Keep in mind that we’re working in binary here. Unexpectedly (if you are not proficient in binary), many “simple” numbers that don’t repeat in decimal do in binary:

$$ \begin{aligned} \frac{1}{10} &= 0.1_{\textrm{dec}} \\ &= 0.1100\overline{1100}_{\textrm{bin}} \end{aligned} $$

All of this leads to floating-point rounding errors that can quickly snowball into massively erroneous output over many iterations. Here’s the example from the Rachel Thomas lecture.
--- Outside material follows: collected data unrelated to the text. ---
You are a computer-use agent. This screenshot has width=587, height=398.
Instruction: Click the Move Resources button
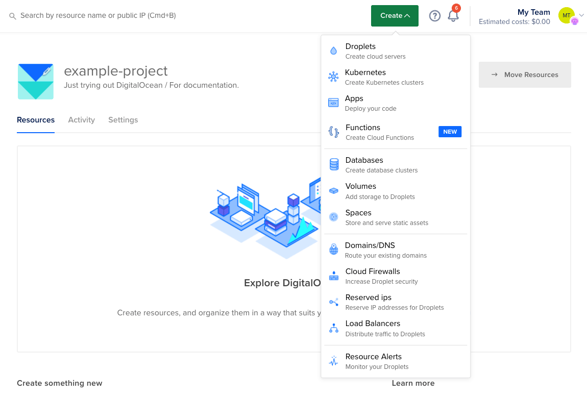[x=525, y=74]
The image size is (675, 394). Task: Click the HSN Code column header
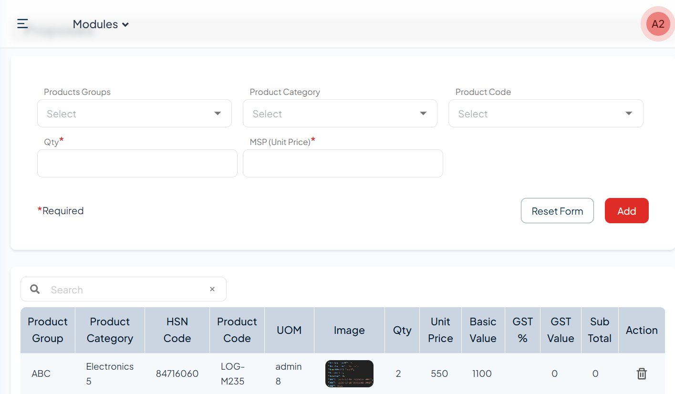(177, 330)
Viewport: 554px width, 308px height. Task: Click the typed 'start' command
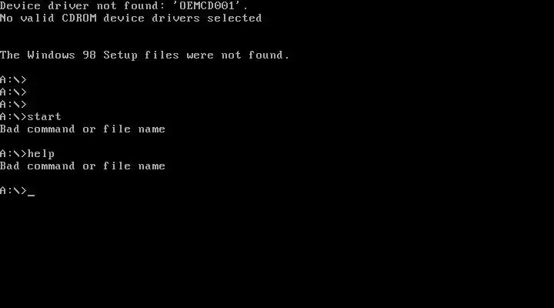(x=44, y=117)
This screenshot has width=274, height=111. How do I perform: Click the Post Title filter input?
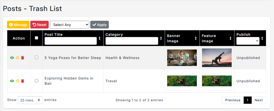coord(71,41)
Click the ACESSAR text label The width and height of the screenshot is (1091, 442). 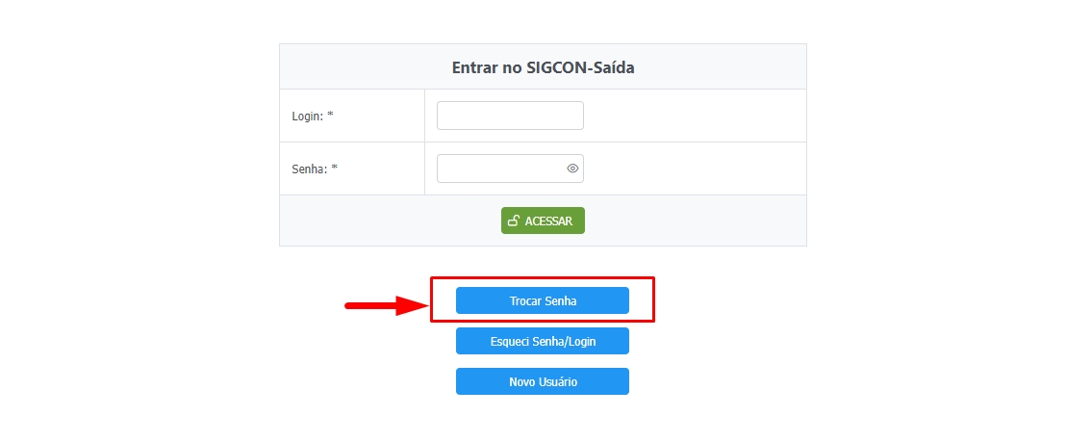click(x=548, y=221)
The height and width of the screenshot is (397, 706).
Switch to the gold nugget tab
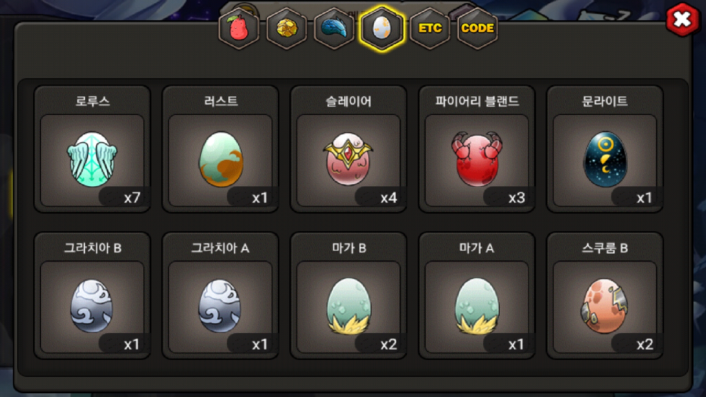coord(286,28)
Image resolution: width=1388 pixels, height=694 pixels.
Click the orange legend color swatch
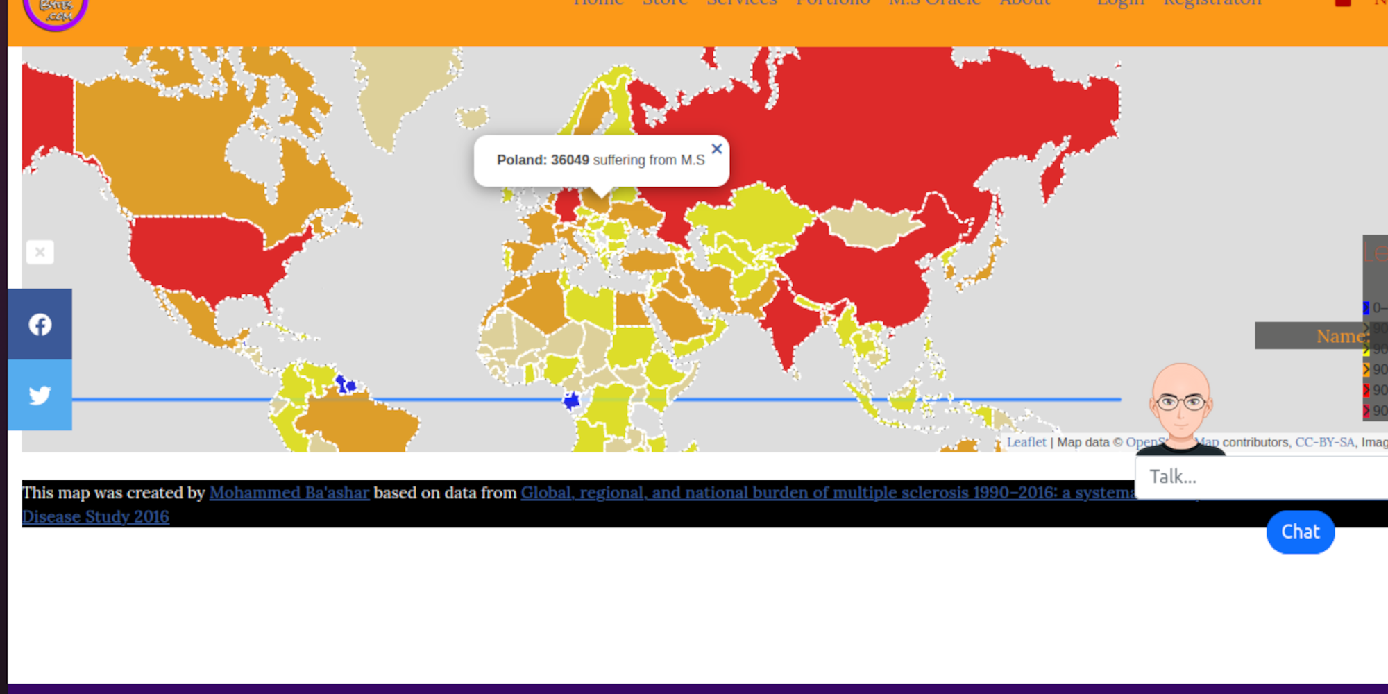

Start with $x = \frac{1}{10}$ and keep applying the function to the output you get:

$$ f(x) = \begin{cases} 2x & \textrm{if } x \leq \frac{1}{2} \\ 2x - 1 & \textrm{if } x > \frac{1}{2} \end{cases} $$

If you do this by hand you get

$$ \{\tfrac{1}{10}, \tfrac{1}{5}, \tfrac{2}{5}, \tfrac{4}{5}, \tfrac{3}{5}, \overline{\tfrac{1}{5}, \tfrac{2}{5}, \tfrac{4}{5}, \tfrac{3}{5}}, \cdots\} $$

but when you try to execute this on a computer:

Python

def f(x):
    if x <= 1/2:
        return 2 * x
    elif x > 1/2:
        return 2 * x - 1
x = 1/10
for _ in range(80):
    print(x)
    x = f(x)

Clojure

(use 'clojure.pprint)
(defn f [x]
  (if (<= x 0.5)
      (* x 2)
      (- (* x 2) 1)))
(pprint (take 80 (iterate f 0.1)))

it doesn’t take long before the value converges on 1, which is very bizarre.

Granularity

Limited storage space leads to limited precision. A related consequence of this is that floating-point numbers are discrete, not continuous like the number line we picture in our minds. (As a kid, I think I imagined a spectrum. Fun? Yes. Accurate? Not sure.) Computers are capable of pretty precise calculations, but not perfectly precise.

Think of floating-point numbers like pixels. While it is true that computer displays have become less and less “pixelly-looking” over the years, and text rendered on a Retina screen can almost look like a printed page, we know that such output still consists of pixels.

The same is true for floating-point numbers. They allow for some degree of precision, but the number line they form is more like a dotted line than a solid line. (Even stranger, the density of the line changes at different scales, but I’ll leave that one for someone else to explain!)

Take the binary number 1.0 (regular binary, not floating-point). This is equal to the decimal number 1 as well. If we keep moving the 1 to the right and adding zeros accordingly, the value is halved:

$$ \begin{aligned} 1.0_\textrm{bin} = 1_\textrm{dec} \\ 0.1_\textrm{bin} = \tfrac{1}{2}_\textrm{dec} \\ 0.01_\textrm{bin} = \tfrac{1}{4}_\textrm{dec} \\ 0.001_\textrm{bin} = \tfrac{1}{8}_\textrm{dec} \end{aligned} $$

It is pretty clear that with 52 slots for binary values, you are going to run out of room at some point—even with the orders-of-magnitude wiggle room that the exponent provides.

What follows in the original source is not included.